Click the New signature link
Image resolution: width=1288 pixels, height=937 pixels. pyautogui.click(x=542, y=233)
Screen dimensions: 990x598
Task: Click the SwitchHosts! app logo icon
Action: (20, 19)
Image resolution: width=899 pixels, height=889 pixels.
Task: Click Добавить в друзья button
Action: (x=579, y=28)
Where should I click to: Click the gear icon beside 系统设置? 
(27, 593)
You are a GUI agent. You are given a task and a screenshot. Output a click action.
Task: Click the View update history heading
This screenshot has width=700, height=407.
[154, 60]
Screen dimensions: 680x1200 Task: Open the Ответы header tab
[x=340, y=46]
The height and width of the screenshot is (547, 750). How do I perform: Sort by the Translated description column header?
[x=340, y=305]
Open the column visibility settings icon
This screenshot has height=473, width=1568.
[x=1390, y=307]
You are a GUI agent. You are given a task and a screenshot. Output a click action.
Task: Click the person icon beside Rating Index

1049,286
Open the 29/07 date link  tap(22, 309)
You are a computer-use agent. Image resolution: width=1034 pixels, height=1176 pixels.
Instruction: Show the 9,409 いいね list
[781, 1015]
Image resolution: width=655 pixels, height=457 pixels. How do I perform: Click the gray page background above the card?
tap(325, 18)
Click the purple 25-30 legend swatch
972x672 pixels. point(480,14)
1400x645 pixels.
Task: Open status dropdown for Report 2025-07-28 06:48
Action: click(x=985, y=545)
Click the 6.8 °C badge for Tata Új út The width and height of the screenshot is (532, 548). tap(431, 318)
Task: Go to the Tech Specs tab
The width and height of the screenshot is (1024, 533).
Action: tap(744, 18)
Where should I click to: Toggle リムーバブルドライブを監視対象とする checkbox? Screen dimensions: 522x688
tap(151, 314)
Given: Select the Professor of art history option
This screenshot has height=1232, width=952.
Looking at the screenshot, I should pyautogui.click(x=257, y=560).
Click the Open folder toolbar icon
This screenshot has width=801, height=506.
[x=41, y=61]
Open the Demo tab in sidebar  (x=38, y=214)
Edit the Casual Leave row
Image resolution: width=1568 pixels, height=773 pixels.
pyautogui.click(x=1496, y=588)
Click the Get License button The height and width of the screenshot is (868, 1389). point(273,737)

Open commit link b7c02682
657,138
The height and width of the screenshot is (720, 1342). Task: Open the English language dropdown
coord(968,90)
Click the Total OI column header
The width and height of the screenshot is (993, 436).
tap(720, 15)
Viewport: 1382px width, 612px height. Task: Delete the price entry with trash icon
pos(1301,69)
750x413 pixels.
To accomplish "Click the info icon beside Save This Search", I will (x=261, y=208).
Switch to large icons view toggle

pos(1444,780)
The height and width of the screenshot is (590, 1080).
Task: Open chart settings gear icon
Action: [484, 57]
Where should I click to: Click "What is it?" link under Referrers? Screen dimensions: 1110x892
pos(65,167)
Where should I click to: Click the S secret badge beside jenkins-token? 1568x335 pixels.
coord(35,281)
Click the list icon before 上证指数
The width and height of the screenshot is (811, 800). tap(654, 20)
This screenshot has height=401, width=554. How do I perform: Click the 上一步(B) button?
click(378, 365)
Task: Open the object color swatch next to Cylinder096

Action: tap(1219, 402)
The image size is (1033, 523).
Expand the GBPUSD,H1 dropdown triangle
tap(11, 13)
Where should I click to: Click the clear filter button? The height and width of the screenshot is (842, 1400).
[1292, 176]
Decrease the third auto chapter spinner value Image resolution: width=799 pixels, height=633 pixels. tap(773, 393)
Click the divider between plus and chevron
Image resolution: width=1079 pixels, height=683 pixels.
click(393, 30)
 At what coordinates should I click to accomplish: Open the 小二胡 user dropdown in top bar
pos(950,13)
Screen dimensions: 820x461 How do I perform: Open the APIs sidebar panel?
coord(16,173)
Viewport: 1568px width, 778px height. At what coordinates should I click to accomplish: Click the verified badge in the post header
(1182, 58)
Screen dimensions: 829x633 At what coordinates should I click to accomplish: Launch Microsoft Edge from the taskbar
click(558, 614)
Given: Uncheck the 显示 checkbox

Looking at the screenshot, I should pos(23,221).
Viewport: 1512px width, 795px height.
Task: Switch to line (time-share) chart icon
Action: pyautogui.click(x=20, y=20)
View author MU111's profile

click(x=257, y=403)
········
§ **Task to carry out**:
Lay out every line of the items above as a Markdown table with the columns "Row" and "Line". Number each row and leave out blank lines.

§ **Result of this exercise**:
| Row | Line |
|---|---|
| 1 | Click the New signature link |
| 2 | Image resolution: width=1288 pixels, height=937 pixels. pyautogui.click(x=542, y=233) |
| 3 | Screen dimensions: 990x598 |
| 4 | Task: Click the SwitchHosts! app logo icon |
| 5 | Action: (20, 19) |
| 6 | Image resolution: width=899 pixels, height=889 pixels. |
| 7 | Task: Click Добавить в друзья button |
| 8 | Action: (x=579, y=28) |
| 9 | Where should I click to: Click the gear icon beside 系统设置?  |
| 10 | (27, 593) |
| 11 | You are a GUI agent. You are given a task and a screenshot. Output a click action. |
| 12 | Task: Click the View update history heading |
| 13 | This screenshot has width=700, height=407. |
| 14 | [154, 60] |
| 15 | Screen dimensions: 680x1200 Task: Open the Ответы header tab |
| 16 | [x=340, y=46] |
| 17 | The height and width of the screenshot is (547, 750). How do I perform: Sort by the Translated description column header? |
| 18 | [x=340, y=305] |
| 19 | Open the column visibility settings icon |
| 20 | This screenshot has height=473, width=1568. |
| 21 | [x=1390, y=307] |
| 22 | You are a GUI agent. You are given a task and a screenshot. Output a click action. |
| 23 | Task: Click the person icon beside Rating Index |
| 24 | 1049,286 |
| 25 | Open the 29/07 date link  tap(22, 309) |
| 26 | You are a computer-use agent. Image resolution: width=1034 pixels, height=1176 pixels. |
| 27 | Instruction: Show the 9,409 いいね list |
| 28 | [781, 1015] |
| 29 | Image resolution: width=655 pixels, height=457 pixels. How do I perform: Click the gray page background above the card? |
| 30 | tap(325, 18) |
| 31 | Click the purple 25-30 legend swatch |
| 32 | 972x672 pixels. point(480,14) |
| 33 | 1400x645 pixels. |
| 34 | Task: Open status dropdown for Report 2025-07-28 06:48 |
| 35 | Action: click(x=985, y=545) |
| 36 | Click the 6.8 °C badge for Tata Új út The width and height of the screenshot is (532, 548). tap(431, 318) |
| 37 | Task: Go to the Tech Specs tab |
| 38 | The width and height of the screenshot is (1024, 533). |
| 39 | Action: tap(744, 18) |
| 40 | Where should I click to: Toggle リムーバブルドライブを監視対象とする checkbox? Screen dimensions: 522x688 |
| 41 | tap(151, 314) |
| 42 | Given: Select the Professor of art history option |
| 43 | This screenshot has height=1232, width=952. |
| 44 | Looking at the screenshot, I should pyautogui.click(x=257, y=560). |
| 45 | Click the Open folder toolbar icon |
| 46 | This screenshot has width=801, height=506. |
| 47 | [x=41, y=61] |
| 48 | Open the Demo tab in sidebar  (x=38, y=214) |
| 49 | Edit the Casual Leave row |
| 50 | Image resolution: width=1568 pixels, height=773 pixels. |
| 51 | pyautogui.click(x=1496, y=588) |
| 52 | Click the Get License button The height and width of the screenshot is (868, 1389). point(273,737) |
| 53 | Open commit link b7c02682 |
| 54 | 657,138 |
| 55 | The height and width of the screenshot is (720, 1342). Task: Open the English language dropdown |
| 56 | coord(968,90) |
| 57 | Click the Total OI column header |
| 58 | The width and height of the screenshot is (993, 436). |
| 59 | tap(720, 15) |
| 60 | Viewport: 1382px width, 612px height. Task: Delete the price entry with trash icon |
| 61 | pos(1301,69) |
| 62 | 750x413 pixels. |
| 63 | To accomplish "Click the info icon beside Save This Search", I will (x=261, y=208). |
| 64 | Switch to large icons view toggle |
| 65 | pos(1444,780) |
| 66 | The height and width of the screenshot is (590, 1080). |
| 67 | Task: Open chart settings gear icon |
| 68 | Action: [484, 57] |
| 69 | Where should I click to: Click "What is it?" link under Referrers? Screen dimensions: 1110x892 |
| 70 | pos(65,167) |
| 71 | Where should I click to: Click the S secret badge beside jenkins-token? 1568x335 pixels. |
| 72 | coord(35,281) |
| 73 | Click the list icon before 上证指数 |
| 74 | The width and height of the screenshot is (811, 800). tap(654, 20) |
| 75 | This screenshot has height=401, width=554. How do I perform: Click the 上一步(B) button? |
| 76 | click(378, 365) |
| 77 | Task: Open the object color swatch next to Cylinder096 |
| 78 | Action: tap(1219, 402) |
| 79 | The image size is (1033, 523). |
| 80 | Expand the GBPUSD,H1 dropdown triangle |
| 81 | tap(11, 13) |
| 82 | Where should I click to: Click the clear filter button? The height and width of the screenshot is (842, 1400). |
| 83 | [1292, 176] |
| 84 | Decrease the third auto chapter spinner value Image resolution: width=799 pixels, height=633 pixels. tap(773, 393) |
| 85 | Click the divider between plus and chevron |
| 86 | Image resolution: width=1079 pixels, height=683 pixels. |
| 87 | click(393, 30) |
| 88 |  At what coordinates should I click to accomplish: Open the 小二胡 user dropdown in top bar |
| 89 | pos(950,13) |
| 90 | Screen dimensions: 820x461 How do I perform: Open the APIs sidebar panel? |
| 91 | coord(16,173) |
| 92 | Viewport: 1568px width, 778px height. At what coordinates should I click to accomplish: Click the verified badge in the post header |
| 93 | (1182, 58) |
| 94 | Screen dimensions: 829x633 At what coordinates should I click to accomplish: Launch Microsoft Edge from the taskbar |
| 95 | click(558, 614) |
| 96 | Given: Uncheck the 显示 checkbox |
| 97 | Looking at the screenshot, I should pos(23,221). |
| 98 | Viewport: 1512px width, 795px height. |
| 99 | Task: Switch to line (time-share) chart icon |
| 100 | Action: pyautogui.click(x=20, y=20) |
| 101 | View author MU111's profile |
| 102 | click(x=257, y=403) |